**PROBLEM TO SOLVE**
Scan the data. Collect each line that contains the word "computer".
(Beginning of RAW DATA)
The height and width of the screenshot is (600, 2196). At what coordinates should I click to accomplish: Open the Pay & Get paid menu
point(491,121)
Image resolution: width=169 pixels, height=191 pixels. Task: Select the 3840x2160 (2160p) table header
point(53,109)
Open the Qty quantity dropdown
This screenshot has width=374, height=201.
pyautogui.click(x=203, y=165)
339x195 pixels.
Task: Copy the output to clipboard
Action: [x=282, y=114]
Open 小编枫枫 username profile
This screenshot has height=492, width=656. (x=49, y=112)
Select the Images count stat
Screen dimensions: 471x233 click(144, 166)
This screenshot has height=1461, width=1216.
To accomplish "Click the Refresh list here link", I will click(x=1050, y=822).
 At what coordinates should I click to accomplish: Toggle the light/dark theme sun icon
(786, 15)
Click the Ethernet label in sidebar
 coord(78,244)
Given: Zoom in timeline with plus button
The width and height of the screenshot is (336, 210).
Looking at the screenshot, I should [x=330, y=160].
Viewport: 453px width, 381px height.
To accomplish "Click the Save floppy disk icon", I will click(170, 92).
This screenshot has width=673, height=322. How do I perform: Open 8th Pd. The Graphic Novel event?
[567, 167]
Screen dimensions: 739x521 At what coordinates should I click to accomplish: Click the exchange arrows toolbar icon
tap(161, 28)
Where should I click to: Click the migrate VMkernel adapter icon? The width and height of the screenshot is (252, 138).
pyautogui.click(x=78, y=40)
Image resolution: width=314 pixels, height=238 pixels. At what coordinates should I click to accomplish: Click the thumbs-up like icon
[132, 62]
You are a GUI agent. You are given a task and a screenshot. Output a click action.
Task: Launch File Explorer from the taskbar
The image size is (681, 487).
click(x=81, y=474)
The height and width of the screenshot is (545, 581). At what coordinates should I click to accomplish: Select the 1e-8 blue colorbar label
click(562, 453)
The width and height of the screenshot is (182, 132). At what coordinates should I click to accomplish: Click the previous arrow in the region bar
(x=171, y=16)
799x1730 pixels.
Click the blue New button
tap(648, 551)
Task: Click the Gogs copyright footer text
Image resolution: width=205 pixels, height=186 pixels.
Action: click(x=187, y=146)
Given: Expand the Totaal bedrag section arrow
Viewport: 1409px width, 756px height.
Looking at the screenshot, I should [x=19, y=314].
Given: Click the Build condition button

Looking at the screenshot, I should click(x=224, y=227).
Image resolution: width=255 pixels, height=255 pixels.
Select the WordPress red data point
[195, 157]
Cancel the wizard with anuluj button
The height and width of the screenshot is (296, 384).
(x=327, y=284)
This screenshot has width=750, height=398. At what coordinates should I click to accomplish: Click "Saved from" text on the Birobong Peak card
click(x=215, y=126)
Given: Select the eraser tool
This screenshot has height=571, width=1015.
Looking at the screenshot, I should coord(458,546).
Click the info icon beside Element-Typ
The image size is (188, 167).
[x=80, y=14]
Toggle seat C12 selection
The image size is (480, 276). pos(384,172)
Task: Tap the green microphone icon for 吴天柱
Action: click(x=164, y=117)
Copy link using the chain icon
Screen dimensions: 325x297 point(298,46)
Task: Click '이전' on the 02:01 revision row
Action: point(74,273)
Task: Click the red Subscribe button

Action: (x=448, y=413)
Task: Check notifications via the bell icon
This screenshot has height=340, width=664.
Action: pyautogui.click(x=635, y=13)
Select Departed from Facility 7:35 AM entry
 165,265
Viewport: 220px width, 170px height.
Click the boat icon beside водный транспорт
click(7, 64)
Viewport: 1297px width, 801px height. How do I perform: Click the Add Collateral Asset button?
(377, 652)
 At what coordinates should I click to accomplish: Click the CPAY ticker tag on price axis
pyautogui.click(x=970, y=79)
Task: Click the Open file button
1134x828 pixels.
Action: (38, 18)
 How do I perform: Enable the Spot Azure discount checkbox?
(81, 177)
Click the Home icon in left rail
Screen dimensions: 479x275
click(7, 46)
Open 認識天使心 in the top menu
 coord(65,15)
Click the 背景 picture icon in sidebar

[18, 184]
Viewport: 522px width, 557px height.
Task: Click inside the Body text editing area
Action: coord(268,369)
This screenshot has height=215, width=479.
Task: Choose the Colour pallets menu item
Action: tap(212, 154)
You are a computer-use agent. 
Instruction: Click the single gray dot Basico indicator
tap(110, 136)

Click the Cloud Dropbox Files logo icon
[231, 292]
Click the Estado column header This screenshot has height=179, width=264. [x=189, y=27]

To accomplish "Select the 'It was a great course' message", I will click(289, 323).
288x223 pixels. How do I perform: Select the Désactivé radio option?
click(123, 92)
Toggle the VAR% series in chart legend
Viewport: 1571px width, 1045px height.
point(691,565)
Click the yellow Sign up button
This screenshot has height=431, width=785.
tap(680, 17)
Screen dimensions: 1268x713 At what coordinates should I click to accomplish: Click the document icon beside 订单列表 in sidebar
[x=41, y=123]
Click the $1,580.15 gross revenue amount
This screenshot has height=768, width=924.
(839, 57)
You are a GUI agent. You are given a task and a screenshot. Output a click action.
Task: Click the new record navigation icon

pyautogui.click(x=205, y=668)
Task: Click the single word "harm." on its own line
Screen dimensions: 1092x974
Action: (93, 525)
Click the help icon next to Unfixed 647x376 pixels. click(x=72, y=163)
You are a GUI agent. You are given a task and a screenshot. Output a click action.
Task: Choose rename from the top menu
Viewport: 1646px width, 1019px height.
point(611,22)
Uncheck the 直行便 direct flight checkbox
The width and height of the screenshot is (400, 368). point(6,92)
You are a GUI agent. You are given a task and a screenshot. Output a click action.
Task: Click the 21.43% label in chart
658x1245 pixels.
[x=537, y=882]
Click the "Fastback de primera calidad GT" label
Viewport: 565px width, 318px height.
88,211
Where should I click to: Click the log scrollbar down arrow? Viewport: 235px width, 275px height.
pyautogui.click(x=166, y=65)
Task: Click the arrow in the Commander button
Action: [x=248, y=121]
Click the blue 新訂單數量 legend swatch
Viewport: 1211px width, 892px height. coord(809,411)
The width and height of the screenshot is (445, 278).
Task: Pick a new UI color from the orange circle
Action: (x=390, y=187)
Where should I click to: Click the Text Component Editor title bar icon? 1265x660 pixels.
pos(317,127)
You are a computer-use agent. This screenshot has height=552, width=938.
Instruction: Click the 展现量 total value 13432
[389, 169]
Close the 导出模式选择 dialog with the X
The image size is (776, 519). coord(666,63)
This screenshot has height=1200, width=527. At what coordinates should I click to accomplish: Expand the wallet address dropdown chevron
(End of RAW DATA)
**RESPONSE AREA**
You are a computer-use agent. 
You are a computer-use agent. This screenshot has height=552, width=938.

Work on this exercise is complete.